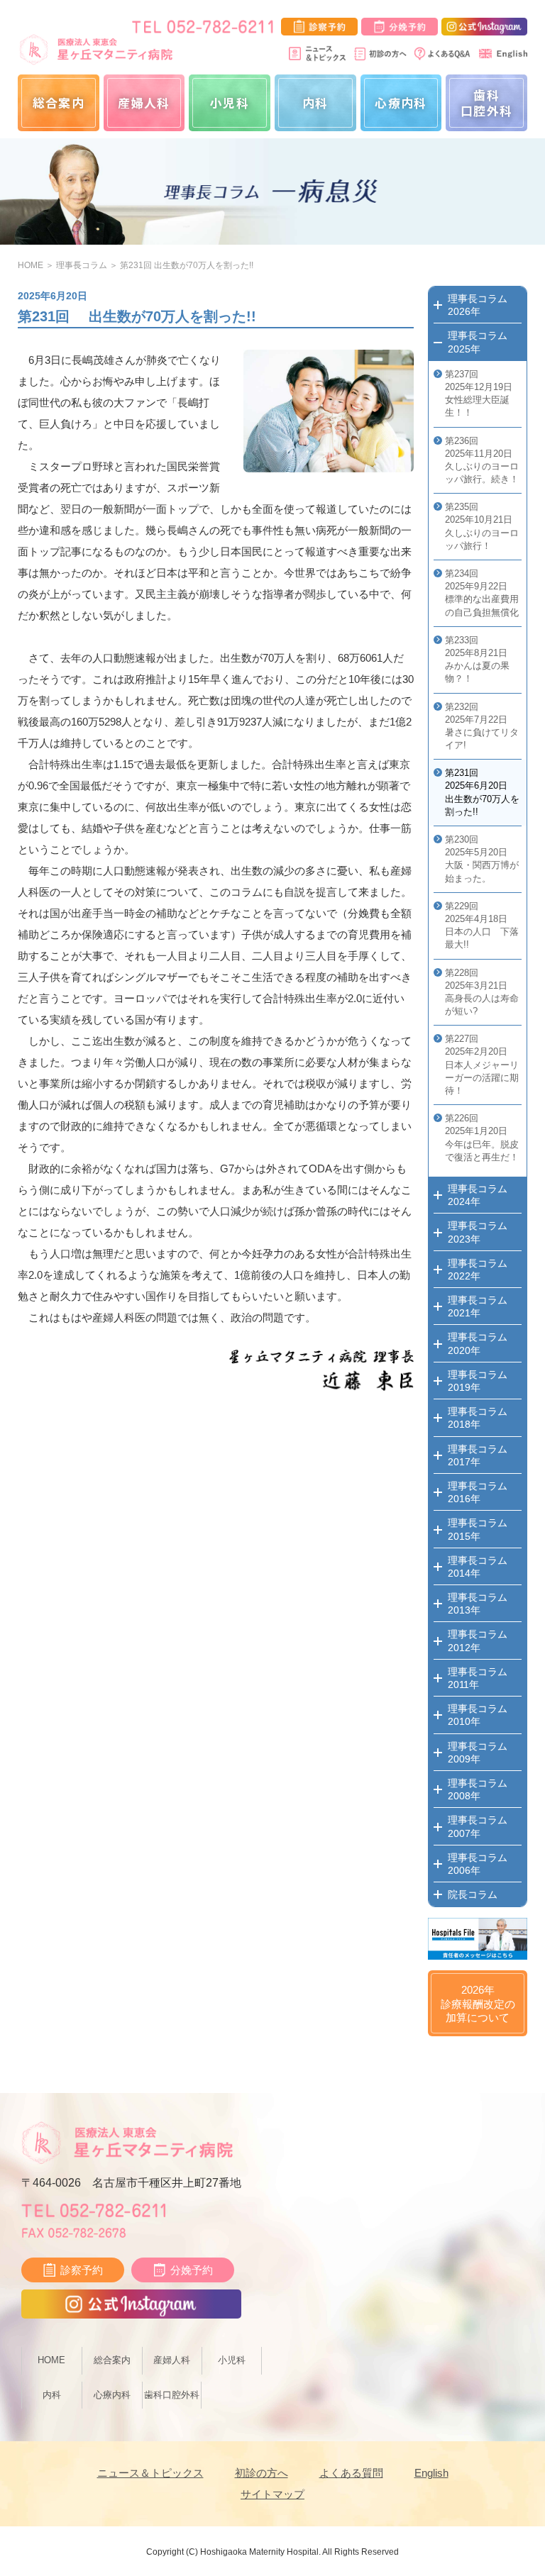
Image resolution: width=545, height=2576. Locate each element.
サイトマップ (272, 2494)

──────────────────────────────

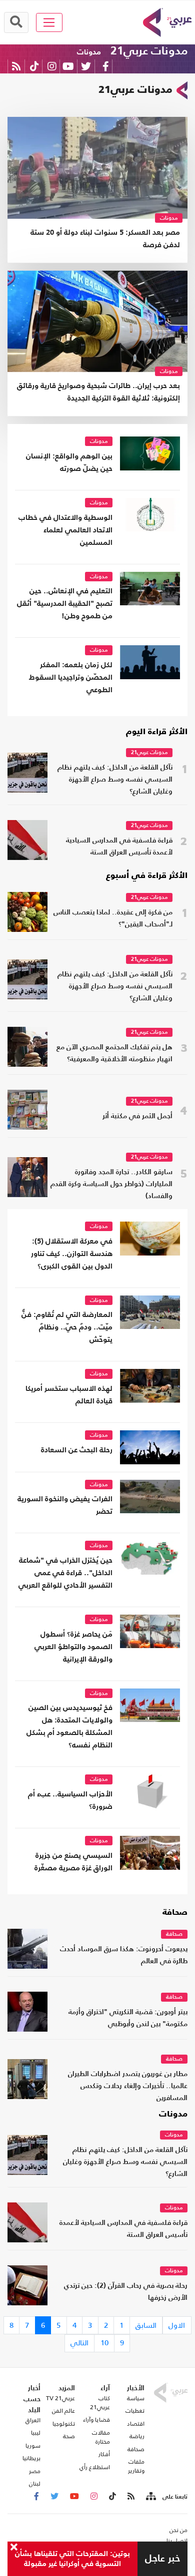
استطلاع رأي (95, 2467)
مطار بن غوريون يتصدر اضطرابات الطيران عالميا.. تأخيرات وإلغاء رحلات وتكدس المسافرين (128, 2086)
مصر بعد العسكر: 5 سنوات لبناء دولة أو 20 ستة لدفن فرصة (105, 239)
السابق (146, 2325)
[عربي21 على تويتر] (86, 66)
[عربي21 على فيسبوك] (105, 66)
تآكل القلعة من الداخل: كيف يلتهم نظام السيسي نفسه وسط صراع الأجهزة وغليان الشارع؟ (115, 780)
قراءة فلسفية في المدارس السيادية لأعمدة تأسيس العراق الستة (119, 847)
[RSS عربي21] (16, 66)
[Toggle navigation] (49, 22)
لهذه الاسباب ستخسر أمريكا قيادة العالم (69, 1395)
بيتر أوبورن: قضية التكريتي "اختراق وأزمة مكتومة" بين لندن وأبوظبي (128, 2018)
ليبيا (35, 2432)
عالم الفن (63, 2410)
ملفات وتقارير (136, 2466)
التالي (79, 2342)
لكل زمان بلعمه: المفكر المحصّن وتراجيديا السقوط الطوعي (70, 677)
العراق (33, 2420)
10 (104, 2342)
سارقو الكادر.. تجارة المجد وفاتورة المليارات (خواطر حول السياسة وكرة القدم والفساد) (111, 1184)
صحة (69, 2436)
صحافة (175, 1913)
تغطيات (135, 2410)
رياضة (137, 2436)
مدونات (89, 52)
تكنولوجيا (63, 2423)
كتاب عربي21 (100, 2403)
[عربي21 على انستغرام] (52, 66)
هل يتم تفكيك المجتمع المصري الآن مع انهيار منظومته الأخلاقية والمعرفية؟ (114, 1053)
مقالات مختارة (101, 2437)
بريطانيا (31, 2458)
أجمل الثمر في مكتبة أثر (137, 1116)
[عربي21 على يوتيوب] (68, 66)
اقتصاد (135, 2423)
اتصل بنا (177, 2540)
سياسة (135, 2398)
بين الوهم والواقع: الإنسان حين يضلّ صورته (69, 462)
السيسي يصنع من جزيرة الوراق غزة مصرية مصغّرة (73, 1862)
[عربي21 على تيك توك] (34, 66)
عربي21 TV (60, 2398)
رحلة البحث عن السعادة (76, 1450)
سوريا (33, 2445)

──────────────────────────────

• _Task description_:
Within the material above, extract exactly the lines that start at the line containing "10 (104, 2342)" and stop after the line containing "سوريا (33, 2445)", and only those.

• _Written answer_:
10 (104, 2342)
سارقو الكادر.. تجارة المجد وفاتورة المليارات (خواطر حول السياسة وكرة القدم والفساد) (111, 1184)
صحة (69, 2436)
صحافة (175, 1913)
تغطيات (135, 2410)
رياضة (137, 2436)
مدونات (89, 52)
تكنولوجيا (63, 2423)
كتاب عربي21 (100, 2403)
[عربي21 على انستغرام] (52, 66)
هل يتم تفكيك المجتمع المصري الآن مع انهيار منظومته الأخلاقية والمعرفية؟ (114, 1053)
مقالات مختارة (101, 2437)
بريطانيا (31, 2458)
أجمل الثمر في مكتبة أثر (137, 1116)
[عربي21 على يوتيوب] (68, 66)
اقتصاد (135, 2423)
اتصل بنا (177, 2540)
سياسة (135, 2398)
بين الوهم والواقع: الإنسان حين يضلّ صورته (69, 462)
السيسي يصنع من جزيرة الوراق غزة مصرية مصغّرة (73, 1862)
[عربي21 على تيك توك] (34, 66)
عربي21 TV (60, 2398)
رحلة البحث عن السعادة (76, 1450)
سوريا (33, 2445)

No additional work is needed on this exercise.